═══ Data section ═══

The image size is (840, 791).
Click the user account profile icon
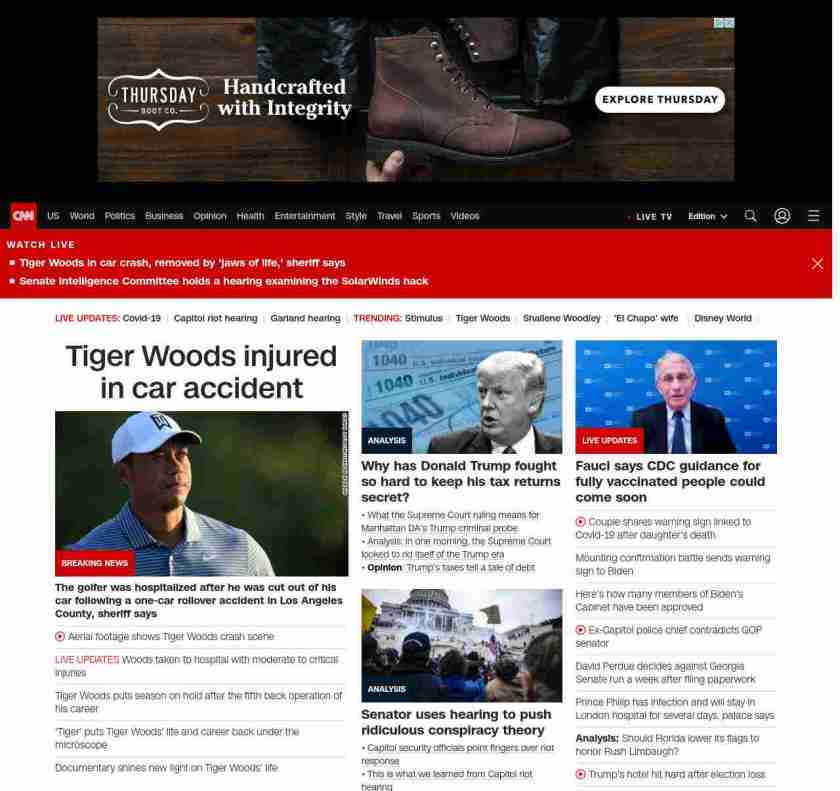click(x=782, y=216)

═══
═══ Data section ═══

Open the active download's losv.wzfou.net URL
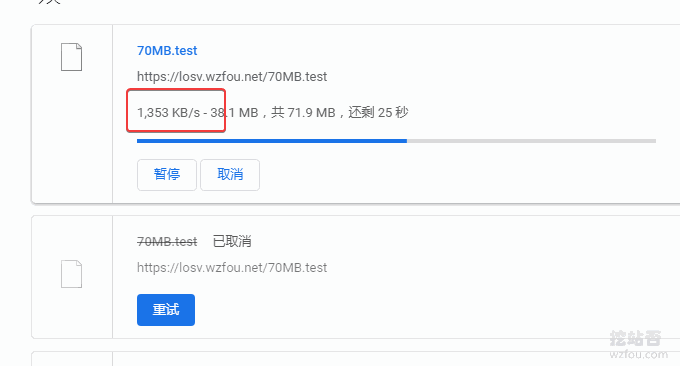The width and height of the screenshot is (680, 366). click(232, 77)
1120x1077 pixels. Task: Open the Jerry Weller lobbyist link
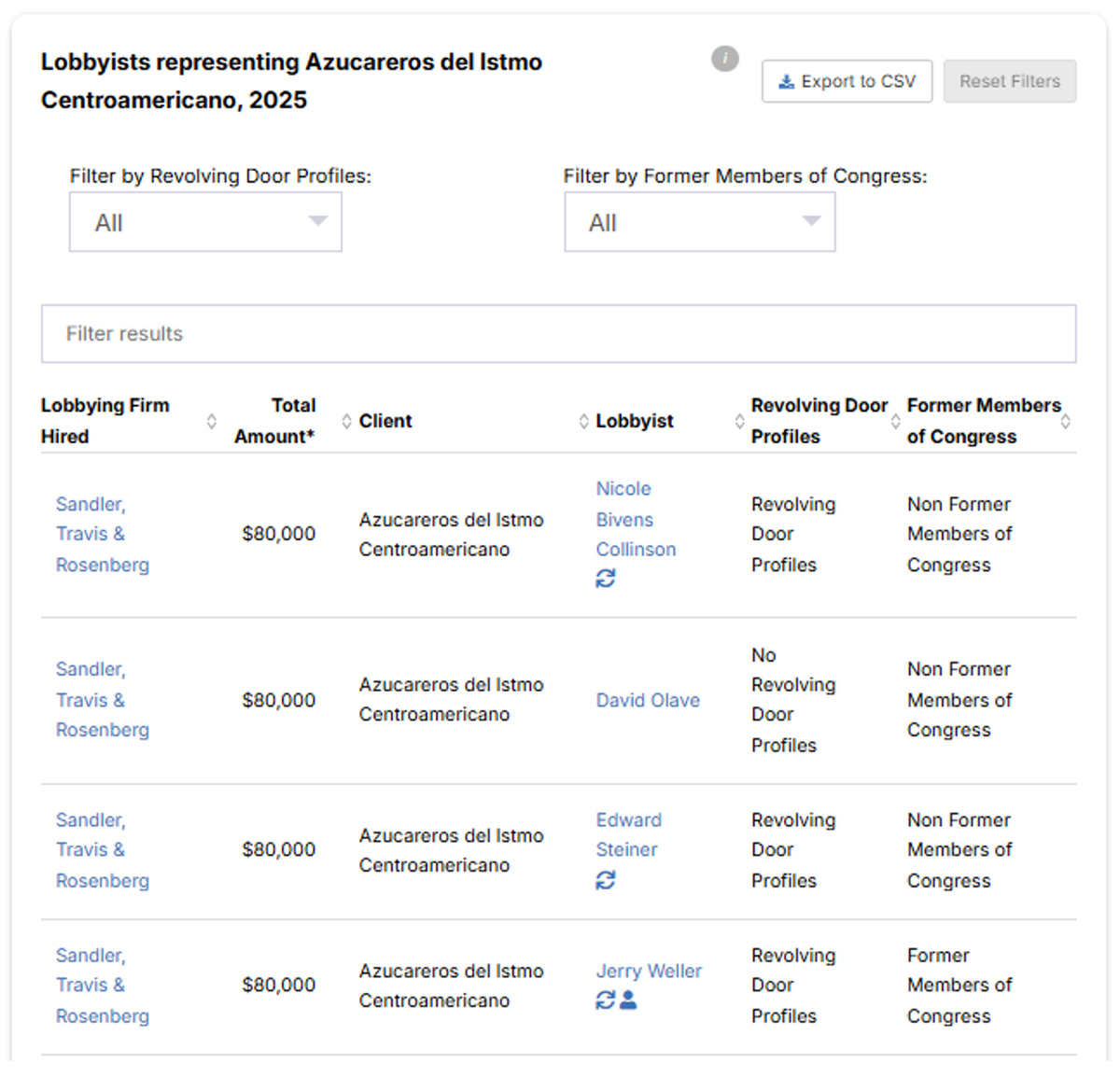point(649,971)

═══

Copy the entries from the line with "1120x1077 pixels. Task: Open" to the line with "point(649,971)", changing "lobbyist" to "profile" and leaving everything else as it is. Don't include the pictures.

1120x1077 pixels. Task: Open the Jerry Weller profile link
point(649,971)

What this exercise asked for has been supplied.